Little Fires Everywhere by Celeste Ng Little Brown 9th November 2017
This is the story of small town, Shaker Heights, Cleveland. A town with a picture perfect image. The lawns are all beautifully manicured, the houses aesthetically pleasing, the citizens regimented in their conformity, a place and a role for everything.
The Richardson family conform, headed up by mother Elena Richardson, born and raised in Shaker Heights, now a local journalist with three children, and a lawyer husband.
Their life is an ordered one, lived by the rules of Shaker Heights and their parents but all that changes with the arrival of Mia and her daughter Pearl. Mia, an artist, and her daughter Pearl have lived a nomadic life, until Mia decides that Pearl needs friends and stability, and rents out the Richardson’s apartment.
As the families lives become intertwined, the order of their lives changes. There are no longer clear demarcations between what is right and wrong, and when family friends of the Richardson’s attempt to adopt an abandoned Chinese baby, a custody battle ensues, that divides the families and the community of Shaker Heights.
Add in a past that Mia would love to leave behind and hide from her daughter and Elena Richardson’s persistent pursuit to discover the truth, and you have one hell of a novel.
The characters are just brilliant.
Elena Richardson is the perfect mother, and wife, her life ordered, and contained. I found her to be quite irritating, with her holier than though attitude, and her own self importance. As the story unravels then so does Elena as she is forced to accept that perhaps not everything can be planned or worked out as we want or expect.
Mia, is a free spirit, hugely protective of her daughter, yet easy going and broad minded. I loved the hint of mystery surrounding Mia’s past as well as her determination to succeed not only as an artist but also as a mother.
Izzy is the rebellious one, the odd one out, hated by her siblings and treated harshly by her mother. You couldn’t help but feel sorry for Izzy, and her unwillingness to conform and follow the clearly defined rules in the family. The easy going free spirited Mia is a magnet to which Izzy becomes attracted, someone who accepts her for who she is, and encourages her to be whom she wants to be.
Tripp is your typical high school jock, well liked and popular with the girls.
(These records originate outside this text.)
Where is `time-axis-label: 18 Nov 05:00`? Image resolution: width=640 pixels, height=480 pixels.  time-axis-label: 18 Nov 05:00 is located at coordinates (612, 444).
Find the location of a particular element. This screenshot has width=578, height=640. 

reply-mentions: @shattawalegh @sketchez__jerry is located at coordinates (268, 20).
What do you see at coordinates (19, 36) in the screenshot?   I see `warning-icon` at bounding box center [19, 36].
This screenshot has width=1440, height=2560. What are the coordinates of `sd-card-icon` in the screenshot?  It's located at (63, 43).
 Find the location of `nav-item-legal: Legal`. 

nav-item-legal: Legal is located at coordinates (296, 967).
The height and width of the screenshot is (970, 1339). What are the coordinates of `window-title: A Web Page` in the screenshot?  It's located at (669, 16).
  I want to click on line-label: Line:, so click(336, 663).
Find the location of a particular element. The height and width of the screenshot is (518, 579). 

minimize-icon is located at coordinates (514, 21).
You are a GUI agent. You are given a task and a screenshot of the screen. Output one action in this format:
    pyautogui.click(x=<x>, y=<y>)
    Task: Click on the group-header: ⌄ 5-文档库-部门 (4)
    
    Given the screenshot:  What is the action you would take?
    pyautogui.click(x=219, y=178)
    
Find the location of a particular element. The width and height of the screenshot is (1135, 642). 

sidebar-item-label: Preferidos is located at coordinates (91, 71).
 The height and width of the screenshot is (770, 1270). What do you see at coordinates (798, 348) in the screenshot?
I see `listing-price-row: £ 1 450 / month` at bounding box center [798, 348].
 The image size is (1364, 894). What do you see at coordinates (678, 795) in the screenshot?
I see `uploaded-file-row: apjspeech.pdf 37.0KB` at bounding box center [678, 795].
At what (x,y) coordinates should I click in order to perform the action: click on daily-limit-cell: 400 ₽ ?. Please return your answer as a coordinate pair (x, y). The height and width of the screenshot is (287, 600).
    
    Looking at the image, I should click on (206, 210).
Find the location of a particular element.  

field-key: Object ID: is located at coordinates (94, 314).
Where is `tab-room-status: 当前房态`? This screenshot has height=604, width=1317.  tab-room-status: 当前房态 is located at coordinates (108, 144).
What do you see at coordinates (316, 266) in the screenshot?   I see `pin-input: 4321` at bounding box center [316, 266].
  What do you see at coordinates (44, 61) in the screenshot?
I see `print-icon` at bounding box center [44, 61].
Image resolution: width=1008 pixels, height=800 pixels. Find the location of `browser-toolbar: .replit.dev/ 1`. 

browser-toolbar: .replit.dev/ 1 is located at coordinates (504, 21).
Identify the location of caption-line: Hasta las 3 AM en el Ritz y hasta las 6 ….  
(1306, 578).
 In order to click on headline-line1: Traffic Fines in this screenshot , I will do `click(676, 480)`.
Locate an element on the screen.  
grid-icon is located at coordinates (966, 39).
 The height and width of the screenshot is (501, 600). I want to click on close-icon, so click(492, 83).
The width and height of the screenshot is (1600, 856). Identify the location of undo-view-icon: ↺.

He appears as a slightly superficial character at first until you discover that there is more to him both emotionally and intellectually.
Moody is the quiet intellectual one, besotted with Pearl and desperate for more than friendship.
Lexi, is the all American high school teenager a popular grade A student, destined for Yale with a steady boyfriend. Life has always been easy for Lexie, until confronted with a problem that will challenge and make her question her life and those around her.
Lastly is Pearl, delighted to finally have a permanent home and friends. After the chaos of her nomadic life the Richardson house provides her with the ordered family life she has never experienced.
Ng’s handling of all the complexities of the story are brilliant, each revelation, each drama laid out before the reader. I liken it to a present with multiple layers of wrapping, the suspense and drama increasing as each layer is pulled away. You want to savour each layer, but cannot stop yourself reading more quickly, fully immersing yourself in the unfolding story.
The custody battle was the perfect tool to show the clear divides in the community, but more importantly what it means to be a mother. What makes a good mother? Just because you abandon your baby as you do not have the financial means to look after your baby does that automatically make you a bad mother? Can we still be a good mother even if we did not give birth to the child and how does the differing ways we bring our children affect them in the future? All thought provoking questions that Ng’s story poses for the reader.
The small town setting only serves to exaggerate the differences between the families, exposing the narrow mindedness, hypocrisy and racism that never seems to diminish, no matter how hard we try to eradicate it.
When secrets are finally exposed, and the lives of the families are shattered, we learn that no matter what is expected of us or what we suppress, it can all be uprooted. Ng makes us question our emotions, why we do things, why our lives are as they are, what it could have been and what it can be.
Little Fires Everywhere has been huge in America and having read and loved Everything I Never Told You my expectations were high and I was not disappointed. From the opening page as the Richardson family home burns to the ground I was hooked and if life had not got in the way would have devoured in one sitting.
The writing is truly wonderful, the story utterly and totally compelling.
This is definitely my book of the year.
Thank you To Grace Vincent and Little Brown for a proof copy to read and review.
About the author

Celeste grew up in Pittsburgh, Pennsylvania and Shaker Heights Ohio. She graduated from Harvard University and earned an MFA from the University of Michigan. Celeste’s fiction and essays have appeared in the New Yorker, The Times and The Guardian.
Celeste’s debut novel Everything I never Told You was a New York Times bestseller. It was also the winner of the Massachusetts Book award, the Asian/Pacific American Award for Literature, The ALA’s Alex Award and the Medici Book Club award,
Celeste currently lives in Cambridge, Massachusetts.